The FINANCIAL — A preschool in Bakhmut, a hospital in Vuhledar and a central city library in Mariupol are only 3 of 244 public facilities currently being refurbished in eastern Ukraine thanks to support from the EU and the European Investment Bank (EIB). To date, more than 5.4 million Ukrainians, including nearly 700,000 internally displaced persons, have benefited or will soon benefit from the programme.
Thanks to renovations that took place in January this year – the installation of new façade, the replacement of sewerage, water and electricity supplies – the preschool in Bakhmut can already accommodate more than 150 children from all over the city, offering them a modern and cozy environment. The hospital in Vuhledar now has an insulated roof and basement and the Korolenko Central City Library in Mariupol has undergone full thermal and energy modernisation. The library opened its doors to visitors in October this year following the major renovations which have turned the facility into a modern e-library with limitless possibilities to access various sources of information, to study and gain knowledge.

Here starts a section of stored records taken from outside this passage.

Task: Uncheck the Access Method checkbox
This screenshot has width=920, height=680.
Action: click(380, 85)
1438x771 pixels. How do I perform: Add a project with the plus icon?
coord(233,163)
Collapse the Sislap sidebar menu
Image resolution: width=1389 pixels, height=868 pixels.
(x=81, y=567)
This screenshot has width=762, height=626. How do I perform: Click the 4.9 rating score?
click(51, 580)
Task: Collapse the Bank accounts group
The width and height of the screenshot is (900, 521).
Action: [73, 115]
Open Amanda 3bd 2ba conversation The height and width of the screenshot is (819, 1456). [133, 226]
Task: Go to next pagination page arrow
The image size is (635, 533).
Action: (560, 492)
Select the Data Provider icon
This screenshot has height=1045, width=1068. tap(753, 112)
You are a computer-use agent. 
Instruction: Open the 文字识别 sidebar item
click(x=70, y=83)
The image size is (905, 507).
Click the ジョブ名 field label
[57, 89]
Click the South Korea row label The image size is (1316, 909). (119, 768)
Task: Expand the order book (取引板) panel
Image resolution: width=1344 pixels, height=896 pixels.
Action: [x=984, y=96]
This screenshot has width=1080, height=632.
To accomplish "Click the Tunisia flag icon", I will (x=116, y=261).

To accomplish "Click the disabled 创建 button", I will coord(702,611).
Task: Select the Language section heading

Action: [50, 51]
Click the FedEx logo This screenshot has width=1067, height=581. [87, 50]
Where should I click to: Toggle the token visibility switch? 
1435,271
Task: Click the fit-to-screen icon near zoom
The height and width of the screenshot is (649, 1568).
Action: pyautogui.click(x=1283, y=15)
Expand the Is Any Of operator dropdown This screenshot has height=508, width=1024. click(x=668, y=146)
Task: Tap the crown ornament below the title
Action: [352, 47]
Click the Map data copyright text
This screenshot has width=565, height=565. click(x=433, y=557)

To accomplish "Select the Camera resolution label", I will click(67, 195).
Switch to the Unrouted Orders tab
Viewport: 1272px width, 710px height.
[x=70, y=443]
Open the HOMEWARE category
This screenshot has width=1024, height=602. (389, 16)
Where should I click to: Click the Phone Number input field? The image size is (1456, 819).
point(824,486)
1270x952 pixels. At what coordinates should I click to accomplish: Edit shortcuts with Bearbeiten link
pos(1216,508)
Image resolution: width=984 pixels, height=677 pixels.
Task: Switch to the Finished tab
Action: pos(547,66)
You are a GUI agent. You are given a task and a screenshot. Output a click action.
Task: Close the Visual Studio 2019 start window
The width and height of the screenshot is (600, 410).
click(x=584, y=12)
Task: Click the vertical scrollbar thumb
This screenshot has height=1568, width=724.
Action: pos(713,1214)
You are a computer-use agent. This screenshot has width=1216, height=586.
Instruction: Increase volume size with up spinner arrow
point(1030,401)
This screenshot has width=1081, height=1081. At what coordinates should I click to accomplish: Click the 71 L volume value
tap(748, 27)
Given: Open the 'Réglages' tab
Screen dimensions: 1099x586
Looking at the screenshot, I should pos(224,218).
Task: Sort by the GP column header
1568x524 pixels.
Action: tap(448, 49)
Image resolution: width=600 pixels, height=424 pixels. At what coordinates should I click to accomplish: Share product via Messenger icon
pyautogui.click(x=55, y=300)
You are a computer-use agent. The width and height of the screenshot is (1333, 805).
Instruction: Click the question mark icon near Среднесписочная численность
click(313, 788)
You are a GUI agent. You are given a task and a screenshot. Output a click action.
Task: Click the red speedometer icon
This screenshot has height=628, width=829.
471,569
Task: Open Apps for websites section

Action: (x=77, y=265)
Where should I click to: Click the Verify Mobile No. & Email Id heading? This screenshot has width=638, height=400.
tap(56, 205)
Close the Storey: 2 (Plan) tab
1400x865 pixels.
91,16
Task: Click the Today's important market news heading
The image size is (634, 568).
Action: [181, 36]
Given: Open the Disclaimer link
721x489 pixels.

The modernisation of facilities is part of the Ukraine Early Recovery Programme, which aims to restore the social infrastructure in areas that host large numbers of internally displaced persons from eastern Ukraine. At the Ukrainian government’s request, the EIB has provided financing for the first Early Recovery Programme from 2015–2021. The multi-sector framework loan of €200 million helps local governments to recover critical municipal and transport infrastructure, and improve the living conditions of internally displaced persons and their host communities in nine regions of Ukraine: the Ukrainian government-controlled areas of Donetsk and Luhansk, as well as Kharkiv, Dnipro, Zaporizhzhia, Poltava, Odesa, Kherson and Kyiv.